I have been working on a problem in queuing theory, and in order to understand the steady state behaviour, I have obtained a PDE. The equation is
$(\mu + 2\lambda)f(x, y) + \displaystyle\frac{\partial f}{\partial x} + \displaystyle\frac{\partial f}{\partial y} = \lambda \bigg(f(x, w_{c}) + f(w_{c}, y)\bigg) + \mu\lambda^{2}\int_{x}^{w_{c}}\int_{y}^{w_{c}}f(u, v)dv du$
Here, $\mu$, $\lambda$ and $w_{c}$ are all positive constants, and $0\leq x$, $y\leq w_{c}$.
$f(x, y) = 0$ $x > w_{c}$ or $y > w_{c}$. Also, only solutions where $f(x, y) \geq 0$ make sense.
I have attempted a power series expansion of $f(x, y)$ to see if I can obtain the coefficients of the series, but I just get stuck with a double-indexed linear recurrence.
Using a 2-D Laplace transform has also not made it any simpler.
Any advice would be greatly appreciated!
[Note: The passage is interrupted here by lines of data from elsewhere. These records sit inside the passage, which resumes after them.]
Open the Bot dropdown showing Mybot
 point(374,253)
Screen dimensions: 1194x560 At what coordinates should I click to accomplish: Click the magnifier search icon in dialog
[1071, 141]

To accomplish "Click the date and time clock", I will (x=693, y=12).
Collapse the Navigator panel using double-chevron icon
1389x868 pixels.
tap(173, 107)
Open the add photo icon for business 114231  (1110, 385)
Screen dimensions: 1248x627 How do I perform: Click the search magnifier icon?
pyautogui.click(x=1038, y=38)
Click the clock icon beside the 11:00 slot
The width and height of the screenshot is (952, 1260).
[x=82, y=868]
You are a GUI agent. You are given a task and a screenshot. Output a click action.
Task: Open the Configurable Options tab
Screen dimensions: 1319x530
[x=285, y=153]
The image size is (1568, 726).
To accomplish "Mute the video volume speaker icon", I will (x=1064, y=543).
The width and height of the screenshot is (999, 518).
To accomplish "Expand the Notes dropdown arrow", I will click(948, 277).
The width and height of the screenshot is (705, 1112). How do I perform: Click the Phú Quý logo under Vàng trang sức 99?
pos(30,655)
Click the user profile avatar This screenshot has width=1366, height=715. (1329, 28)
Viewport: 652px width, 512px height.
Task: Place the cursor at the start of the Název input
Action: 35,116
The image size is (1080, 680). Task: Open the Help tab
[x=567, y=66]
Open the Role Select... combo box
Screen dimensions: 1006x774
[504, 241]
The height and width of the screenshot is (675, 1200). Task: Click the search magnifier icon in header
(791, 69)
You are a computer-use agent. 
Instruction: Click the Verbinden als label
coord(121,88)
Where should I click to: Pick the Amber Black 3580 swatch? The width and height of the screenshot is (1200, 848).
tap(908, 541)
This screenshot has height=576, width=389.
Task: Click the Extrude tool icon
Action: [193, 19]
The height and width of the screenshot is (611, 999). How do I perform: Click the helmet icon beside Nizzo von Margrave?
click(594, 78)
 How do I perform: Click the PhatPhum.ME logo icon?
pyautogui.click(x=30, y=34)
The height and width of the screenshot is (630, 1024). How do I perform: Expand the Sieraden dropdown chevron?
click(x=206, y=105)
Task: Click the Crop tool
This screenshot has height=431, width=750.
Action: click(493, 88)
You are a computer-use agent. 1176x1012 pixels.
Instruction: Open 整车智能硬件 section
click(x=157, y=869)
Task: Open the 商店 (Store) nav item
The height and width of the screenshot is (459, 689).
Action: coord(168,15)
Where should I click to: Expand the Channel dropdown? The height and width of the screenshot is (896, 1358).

If you have come across a problem like this, please let me know.
EDIT
In case anyone can solve this, or suggest an approach:
The recurrence relation that I obtained from the PDE was as follows -
$$(\mu + 2\lambda)c(i+1, j+1) + c(i+2, j+1) + c(i+1, j+2) = \mu\lambda^{2}c(i, j) \hspace{4mm} \forall i, j \geq 0$$
Also,
$$(\mu + \lambda)c(i, 0) + c(i+1, 0) + c(i, 1) = 0 \hspace{4mm} \forall i\geq 1$$
and $$\mu c(0, 0) + c(1, 0) + c(0, 1) = 0$$
$c(i, j)$ is symmetric in $i$ and $j$.
I have tried out a geometric solution to the recurrence, but it does not seem to work. A 2D Z-Transform gives 2 polynomial equations in 2 variables, and leads nowhere.
I have run out of options to try, and cannot resort to numerical solutions. Please advise!